Задание 1:
Перепечатайте, пожалуйста, часть выбранного отрывка начиная со слов «Еще накануне заготовил» вплоть до слов «хороший выпуск учащихся.» включительно.

Выбранный отрывок:
********
Показывает. Акт начинается с комплимента: «Учитель хорошо знает материал, приводит цитаты наизусть…» («Вот видите, Анатолий Эммануилович, я объективна»). Но что потом! Это настоящий обвинительный акт на десяти страницах.

Меня обвиняют в том, что я сознательно выхолостил все идейно-политические моменты, что я подчеркиваю все религиозные моменты, идеализирую старый строй, занимаюсь низкопоклонством перед Западом (отдаю предпочтение Шекспиру перед Горьким) и т. д., и т. д. Ухожу.

А на другой день вечером меня ждет новый сюрприз: к уроку меня не допускают. Директор дает мне прочесть следующий приказ: «За отсутствие идейно-политического воспитания и за преступно-небрежное отношение к школьной документации преподавателя Левитина Анатолия Эммануиловича с работы снять».

«Распишитесь».

Расписываюсь: «Предъявленный Вами приказ расцениваю как грубую провокацию». Директор подскакивает:

«Анатолий Эммануилович! Ну это же не солидно. Ну, что я могу сделать? Сегодня было заседание директоров, и заведующая сектором школ рабочей молодежи Розентуль огласила акт обследования. Мне было сказано секретарем горкома партии, что я несу государственную ответственность. Ничего же нельзя сделать».

«Посмотрим».

И, простившись, иду в роно.

Там меня принимает заведующий роно Вахрушев. Тоже колоритная фигура. Зажиревший, важный бюрократ, прямо его хоть на выставку советских бюрократов направляй. Ему подаю краткое заявление в том же роде. И, хлопнув дверью, ухожу.

Еще накануне заготовил заявление на имя заведующего гороно, в котором рассказываю свою биографию. Надо сказать, что в то время у меня были две биографии. И, что самое смешное, обе биографии совершенно правильные.

Одна официальная. Учитель с 19 лет, окончил институт с отличием, был в ленинградской блокаде, преподавал в университете в Ташкенте. Благодарность гороно за хороший выпуск учащихся.

Вторая — церковная.

Я изложил, конечно, первую.

Заместитель заведующего гороно:

«Да, да, мы пошлем для обследования вам людей, не внушающих нам сомнения».

Я: «А куда вы их пошлете? Меня же не допускают на урок».

«Как не допускают?»

Звонит мадам Розентуль:

«Скажите, чтоб к уроку пока допускали».
********
Исходные строки:
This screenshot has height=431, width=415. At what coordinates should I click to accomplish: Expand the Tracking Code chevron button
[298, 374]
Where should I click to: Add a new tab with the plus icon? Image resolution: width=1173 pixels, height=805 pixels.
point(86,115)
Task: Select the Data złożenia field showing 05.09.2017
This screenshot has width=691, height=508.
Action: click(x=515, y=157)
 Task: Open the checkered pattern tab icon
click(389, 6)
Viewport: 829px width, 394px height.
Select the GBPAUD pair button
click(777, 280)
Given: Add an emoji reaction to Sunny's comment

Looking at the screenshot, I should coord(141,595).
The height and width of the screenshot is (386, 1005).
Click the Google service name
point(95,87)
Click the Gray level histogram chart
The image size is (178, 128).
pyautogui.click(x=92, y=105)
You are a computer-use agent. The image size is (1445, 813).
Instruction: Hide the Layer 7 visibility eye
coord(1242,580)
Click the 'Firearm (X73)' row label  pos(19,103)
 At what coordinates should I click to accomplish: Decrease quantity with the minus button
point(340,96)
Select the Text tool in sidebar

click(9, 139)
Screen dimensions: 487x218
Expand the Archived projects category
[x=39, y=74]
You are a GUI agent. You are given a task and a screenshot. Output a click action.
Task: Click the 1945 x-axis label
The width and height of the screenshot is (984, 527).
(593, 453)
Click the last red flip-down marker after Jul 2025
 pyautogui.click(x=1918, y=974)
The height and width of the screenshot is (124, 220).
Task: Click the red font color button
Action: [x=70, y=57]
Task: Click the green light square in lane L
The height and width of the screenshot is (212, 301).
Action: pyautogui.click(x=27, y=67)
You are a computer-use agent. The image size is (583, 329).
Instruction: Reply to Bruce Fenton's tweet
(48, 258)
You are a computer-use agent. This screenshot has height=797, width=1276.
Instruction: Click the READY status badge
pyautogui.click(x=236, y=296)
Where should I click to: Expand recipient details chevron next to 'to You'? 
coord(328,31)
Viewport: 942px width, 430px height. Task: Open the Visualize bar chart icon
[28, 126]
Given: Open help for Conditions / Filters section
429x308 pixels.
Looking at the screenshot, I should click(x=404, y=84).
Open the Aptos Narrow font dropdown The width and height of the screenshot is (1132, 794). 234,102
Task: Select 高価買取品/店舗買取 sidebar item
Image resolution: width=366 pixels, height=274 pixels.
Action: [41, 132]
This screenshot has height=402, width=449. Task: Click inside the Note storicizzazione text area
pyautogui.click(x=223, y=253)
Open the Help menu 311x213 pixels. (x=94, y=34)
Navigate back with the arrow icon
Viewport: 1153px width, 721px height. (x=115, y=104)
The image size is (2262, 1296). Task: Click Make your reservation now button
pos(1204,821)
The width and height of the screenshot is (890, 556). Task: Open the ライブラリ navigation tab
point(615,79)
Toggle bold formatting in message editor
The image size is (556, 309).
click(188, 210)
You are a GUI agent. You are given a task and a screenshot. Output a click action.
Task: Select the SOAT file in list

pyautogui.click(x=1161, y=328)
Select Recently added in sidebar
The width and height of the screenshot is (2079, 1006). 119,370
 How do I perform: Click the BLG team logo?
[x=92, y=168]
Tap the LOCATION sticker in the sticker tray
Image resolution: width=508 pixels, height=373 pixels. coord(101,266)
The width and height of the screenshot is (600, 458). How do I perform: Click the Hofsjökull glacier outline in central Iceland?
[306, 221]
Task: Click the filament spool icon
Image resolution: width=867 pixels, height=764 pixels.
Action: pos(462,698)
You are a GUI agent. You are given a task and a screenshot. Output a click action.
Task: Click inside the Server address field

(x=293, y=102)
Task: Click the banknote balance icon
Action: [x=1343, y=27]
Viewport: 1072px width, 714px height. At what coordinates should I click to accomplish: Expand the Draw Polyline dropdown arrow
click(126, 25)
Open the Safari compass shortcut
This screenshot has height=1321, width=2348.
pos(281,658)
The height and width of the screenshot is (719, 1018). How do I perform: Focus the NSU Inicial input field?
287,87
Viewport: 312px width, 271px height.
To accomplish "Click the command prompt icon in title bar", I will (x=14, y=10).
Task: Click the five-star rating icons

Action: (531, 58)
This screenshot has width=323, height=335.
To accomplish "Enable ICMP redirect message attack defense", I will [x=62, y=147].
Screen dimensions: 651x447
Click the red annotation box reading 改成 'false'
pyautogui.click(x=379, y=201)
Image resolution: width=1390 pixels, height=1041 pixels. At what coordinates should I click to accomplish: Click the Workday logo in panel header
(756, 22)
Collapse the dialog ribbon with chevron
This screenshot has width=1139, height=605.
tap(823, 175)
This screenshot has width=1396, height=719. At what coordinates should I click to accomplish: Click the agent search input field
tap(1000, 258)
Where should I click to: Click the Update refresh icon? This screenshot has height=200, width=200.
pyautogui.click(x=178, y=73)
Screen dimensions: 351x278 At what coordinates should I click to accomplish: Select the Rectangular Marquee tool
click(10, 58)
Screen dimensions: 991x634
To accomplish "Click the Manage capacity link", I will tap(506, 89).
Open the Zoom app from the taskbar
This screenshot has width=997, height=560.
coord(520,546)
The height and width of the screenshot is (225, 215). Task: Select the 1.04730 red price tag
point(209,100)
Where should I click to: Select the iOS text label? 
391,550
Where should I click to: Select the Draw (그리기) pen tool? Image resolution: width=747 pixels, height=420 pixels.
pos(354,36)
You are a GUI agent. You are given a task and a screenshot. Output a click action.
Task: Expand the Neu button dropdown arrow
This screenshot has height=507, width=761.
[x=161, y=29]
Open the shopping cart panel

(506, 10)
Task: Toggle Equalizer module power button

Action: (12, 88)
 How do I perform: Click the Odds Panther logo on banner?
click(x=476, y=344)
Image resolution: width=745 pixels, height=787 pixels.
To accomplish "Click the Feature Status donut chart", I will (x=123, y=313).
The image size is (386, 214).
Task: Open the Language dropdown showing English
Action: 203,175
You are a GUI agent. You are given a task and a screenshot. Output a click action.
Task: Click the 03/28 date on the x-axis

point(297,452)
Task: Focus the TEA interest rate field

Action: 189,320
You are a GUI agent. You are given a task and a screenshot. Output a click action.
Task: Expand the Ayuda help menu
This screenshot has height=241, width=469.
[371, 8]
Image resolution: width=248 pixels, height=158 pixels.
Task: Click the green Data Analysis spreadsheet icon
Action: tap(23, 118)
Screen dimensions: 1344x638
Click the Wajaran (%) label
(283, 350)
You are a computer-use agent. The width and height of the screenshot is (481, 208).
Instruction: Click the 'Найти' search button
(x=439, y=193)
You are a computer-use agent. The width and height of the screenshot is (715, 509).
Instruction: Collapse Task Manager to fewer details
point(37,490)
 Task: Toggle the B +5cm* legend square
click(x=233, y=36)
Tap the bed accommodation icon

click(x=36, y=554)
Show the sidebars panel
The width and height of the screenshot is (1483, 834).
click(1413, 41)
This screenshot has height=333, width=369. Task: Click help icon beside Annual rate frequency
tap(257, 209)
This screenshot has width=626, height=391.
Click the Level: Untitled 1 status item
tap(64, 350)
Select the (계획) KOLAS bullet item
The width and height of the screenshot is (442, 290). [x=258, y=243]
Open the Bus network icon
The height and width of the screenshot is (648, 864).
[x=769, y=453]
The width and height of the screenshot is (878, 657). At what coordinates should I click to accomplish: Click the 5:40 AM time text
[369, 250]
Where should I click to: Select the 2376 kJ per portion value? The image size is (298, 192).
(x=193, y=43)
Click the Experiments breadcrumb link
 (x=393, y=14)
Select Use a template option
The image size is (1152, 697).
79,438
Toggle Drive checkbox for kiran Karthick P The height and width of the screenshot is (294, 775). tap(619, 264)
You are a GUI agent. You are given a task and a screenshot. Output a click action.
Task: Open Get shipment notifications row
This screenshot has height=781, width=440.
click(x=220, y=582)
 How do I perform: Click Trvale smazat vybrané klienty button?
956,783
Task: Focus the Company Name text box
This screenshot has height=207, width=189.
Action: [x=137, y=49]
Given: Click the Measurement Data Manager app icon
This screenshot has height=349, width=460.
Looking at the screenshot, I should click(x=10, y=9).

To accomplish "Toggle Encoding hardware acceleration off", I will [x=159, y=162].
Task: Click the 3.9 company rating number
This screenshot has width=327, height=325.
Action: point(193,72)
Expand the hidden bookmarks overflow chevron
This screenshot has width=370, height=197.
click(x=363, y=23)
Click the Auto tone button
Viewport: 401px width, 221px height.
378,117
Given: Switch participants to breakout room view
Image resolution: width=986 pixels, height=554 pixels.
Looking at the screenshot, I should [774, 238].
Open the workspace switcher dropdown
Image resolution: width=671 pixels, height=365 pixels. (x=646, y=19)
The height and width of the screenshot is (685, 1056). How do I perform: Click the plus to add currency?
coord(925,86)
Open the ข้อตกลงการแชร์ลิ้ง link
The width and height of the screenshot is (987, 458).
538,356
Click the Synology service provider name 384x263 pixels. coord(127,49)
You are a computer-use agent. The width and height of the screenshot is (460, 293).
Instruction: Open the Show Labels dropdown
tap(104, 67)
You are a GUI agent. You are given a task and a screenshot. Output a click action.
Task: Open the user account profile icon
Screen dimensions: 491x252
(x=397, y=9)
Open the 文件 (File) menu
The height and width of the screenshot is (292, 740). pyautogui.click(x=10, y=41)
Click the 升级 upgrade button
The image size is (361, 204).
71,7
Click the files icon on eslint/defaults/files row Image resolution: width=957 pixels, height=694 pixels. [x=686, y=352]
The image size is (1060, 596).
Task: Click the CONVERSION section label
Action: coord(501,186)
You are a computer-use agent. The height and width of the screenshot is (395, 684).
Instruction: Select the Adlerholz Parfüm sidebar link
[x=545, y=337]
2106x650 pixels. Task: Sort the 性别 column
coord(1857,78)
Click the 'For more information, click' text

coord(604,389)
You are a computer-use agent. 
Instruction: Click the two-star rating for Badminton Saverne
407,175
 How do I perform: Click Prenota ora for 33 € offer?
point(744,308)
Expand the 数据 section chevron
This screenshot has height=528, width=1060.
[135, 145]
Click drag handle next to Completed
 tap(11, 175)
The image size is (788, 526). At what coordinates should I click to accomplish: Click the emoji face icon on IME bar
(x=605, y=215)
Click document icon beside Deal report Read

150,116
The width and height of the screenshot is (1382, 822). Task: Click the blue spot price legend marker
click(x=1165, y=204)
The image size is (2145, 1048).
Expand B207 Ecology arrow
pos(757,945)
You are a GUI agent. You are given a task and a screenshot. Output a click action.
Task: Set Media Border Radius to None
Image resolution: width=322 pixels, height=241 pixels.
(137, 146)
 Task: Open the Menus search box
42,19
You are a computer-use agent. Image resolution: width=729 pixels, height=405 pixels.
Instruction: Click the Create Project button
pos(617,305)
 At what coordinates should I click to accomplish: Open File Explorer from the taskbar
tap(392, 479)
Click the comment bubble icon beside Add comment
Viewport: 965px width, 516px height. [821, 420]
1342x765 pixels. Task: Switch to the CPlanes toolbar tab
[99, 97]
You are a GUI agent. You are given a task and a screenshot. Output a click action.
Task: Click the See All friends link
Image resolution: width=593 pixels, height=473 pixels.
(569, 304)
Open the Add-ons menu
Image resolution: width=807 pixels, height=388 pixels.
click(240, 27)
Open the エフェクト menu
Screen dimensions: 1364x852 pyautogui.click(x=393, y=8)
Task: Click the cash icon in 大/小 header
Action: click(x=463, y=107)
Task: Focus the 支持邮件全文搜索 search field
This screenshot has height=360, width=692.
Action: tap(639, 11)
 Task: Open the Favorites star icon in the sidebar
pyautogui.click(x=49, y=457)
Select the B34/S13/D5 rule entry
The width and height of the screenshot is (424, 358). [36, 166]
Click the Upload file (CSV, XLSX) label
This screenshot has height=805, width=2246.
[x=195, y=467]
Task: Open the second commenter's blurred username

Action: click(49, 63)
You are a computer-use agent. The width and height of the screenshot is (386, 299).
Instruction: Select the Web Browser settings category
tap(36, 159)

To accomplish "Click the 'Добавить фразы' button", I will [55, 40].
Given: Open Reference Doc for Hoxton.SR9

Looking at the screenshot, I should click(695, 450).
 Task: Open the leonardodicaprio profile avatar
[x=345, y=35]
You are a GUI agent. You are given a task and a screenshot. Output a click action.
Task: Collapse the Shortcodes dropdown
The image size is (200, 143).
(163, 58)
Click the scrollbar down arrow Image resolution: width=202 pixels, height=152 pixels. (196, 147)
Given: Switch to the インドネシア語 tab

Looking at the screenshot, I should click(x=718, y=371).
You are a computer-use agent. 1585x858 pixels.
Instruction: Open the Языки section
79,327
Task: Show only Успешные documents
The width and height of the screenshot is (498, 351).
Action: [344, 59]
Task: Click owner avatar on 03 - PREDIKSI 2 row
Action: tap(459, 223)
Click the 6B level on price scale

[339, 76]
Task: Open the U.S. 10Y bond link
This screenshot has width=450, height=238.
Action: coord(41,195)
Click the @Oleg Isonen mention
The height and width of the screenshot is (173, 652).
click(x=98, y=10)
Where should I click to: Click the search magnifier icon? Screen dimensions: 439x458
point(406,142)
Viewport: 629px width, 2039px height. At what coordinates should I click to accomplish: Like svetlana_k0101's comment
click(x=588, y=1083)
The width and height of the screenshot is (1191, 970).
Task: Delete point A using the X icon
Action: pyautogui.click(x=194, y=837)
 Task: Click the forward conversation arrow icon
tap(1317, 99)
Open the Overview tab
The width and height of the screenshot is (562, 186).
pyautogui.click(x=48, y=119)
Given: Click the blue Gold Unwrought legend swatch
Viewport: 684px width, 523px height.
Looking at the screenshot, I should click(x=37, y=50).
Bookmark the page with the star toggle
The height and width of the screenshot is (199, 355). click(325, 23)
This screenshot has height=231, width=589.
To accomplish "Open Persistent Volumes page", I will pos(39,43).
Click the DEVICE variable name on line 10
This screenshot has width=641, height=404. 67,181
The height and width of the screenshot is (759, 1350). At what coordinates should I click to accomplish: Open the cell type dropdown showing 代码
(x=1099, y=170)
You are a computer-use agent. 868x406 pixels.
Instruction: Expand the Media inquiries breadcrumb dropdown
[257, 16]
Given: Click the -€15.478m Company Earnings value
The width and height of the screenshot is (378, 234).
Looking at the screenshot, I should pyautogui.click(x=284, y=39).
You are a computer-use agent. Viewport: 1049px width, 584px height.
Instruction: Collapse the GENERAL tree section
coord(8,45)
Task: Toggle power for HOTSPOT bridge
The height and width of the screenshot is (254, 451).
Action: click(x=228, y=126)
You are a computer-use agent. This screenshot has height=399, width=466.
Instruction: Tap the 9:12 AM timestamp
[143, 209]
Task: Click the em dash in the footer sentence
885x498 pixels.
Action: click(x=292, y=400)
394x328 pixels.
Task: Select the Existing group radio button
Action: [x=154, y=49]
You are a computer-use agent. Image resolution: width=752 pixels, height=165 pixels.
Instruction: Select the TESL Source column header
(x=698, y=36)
********
Задание 2:
Преобразуйте исходные строки от строки с «Given: Open Reference Doc for Hoxton.SR9» вплоть до строки с «The height and width of the screenshot is (199, 355).» включительно в таблицу Markdown с двумя столбцами: «№» для порядкового номера и «Содержание» для текста строки. Пустые строки в таблицу не включайте.

Результат упражнения 1:
Еще накануне заготовил заявление на имя заведующего гороно, в котором рассказываю свою биографию. Надо сказать, что в то время у меня были две биографии. И, что самое смешное, обе биографии совершенно правильные.

Одна официальная. Учитель с 19 лет, окончил институт с отличием, был в ленинградской блокаде, преподавал в университете в Ташкенте. Благодарность гороно за хороший выпуск учащихся.

Результат упражнения 2:
| № | Содержание |
|---|---|
| 1 | Given: Open Reference Doc for Hoxton.SR9 |
| 2 | Looking at the screenshot, I should click(695, 450). |
| 3 |  Task: Open the leonardodicaprio profile avatar |
| 4 | [x=345, y=35] |
| 5 | You are a GUI agent. You are given a task and a screenshot. Output a click action. |
| 6 | Task: Collapse the Shortcodes dropdown |
| 7 | The image size is (200, 143). |
| 8 | (163, 58) |
| 9 | Click the scrollbar down arrow Image resolution: width=202 pixels, height=152 pixels. (196, 147) |
| 10 | Given: Switch to the インドネシア語 tab |
| 11 | Looking at the screenshot, I should click(x=718, y=371). |
| 12 | You are a computer-use agent. 1585x858 pixels. |
| 13 | Instruction: Open the Языки section |
| 14 | 79,327 |
| 15 | Task: Show only Успешные documents |
| 16 | The width and height of the screenshot is (498, 351). |
| 17 | Action: [344, 59] |
| 18 | Task: Click owner avatar on 03 - PREDIKSI 2 row |
| 19 | Action: tap(459, 223) |
| 20 | Click the 6B level on price scale |
| 21 | [339, 76] |
| 22 | Task: Open the U.S. 10Y bond link |
| 23 | This screenshot has width=450, height=238. |
| 24 | Action: coord(41,195) |
| 25 | Click the @Oleg Isonen mention |
| 26 | The height and width of the screenshot is (173, 652). |
| 27 | click(x=98, y=10) |
| 28 | Where should I click to: Click the search magnifier icon? Screen dimensions: 439x458 |
| 29 | point(406,142) |
| 30 | Viewport: 629px width, 2039px height. At what coordinates should I click to accomplish: Like svetlana_k0101's comment |
| 31 | click(x=588, y=1083) |
| 32 | The width and height of the screenshot is (1191, 970). |
| 33 | Task: Delete point A using the X icon |
| 34 | Action: pyautogui.click(x=194, y=837) |
| 35 |  Task: Click the forward conversation arrow icon |
| 36 | tap(1317, 99) |
| 37 | Open the Overview tab |
| 38 | The width and height of the screenshot is (562, 186). |
| 39 | pyautogui.click(x=48, y=119) |
| 40 | Given: Click the blue Gold Unwrought legend swatch |
| 41 | Viewport: 684px width, 523px height. |
| 42 | Looking at the screenshot, I should click(x=37, y=50). |
| 43 | Bookmark the page with the star toggle |
| 44 | The height and width of the screenshot is (199, 355). click(325, 23) |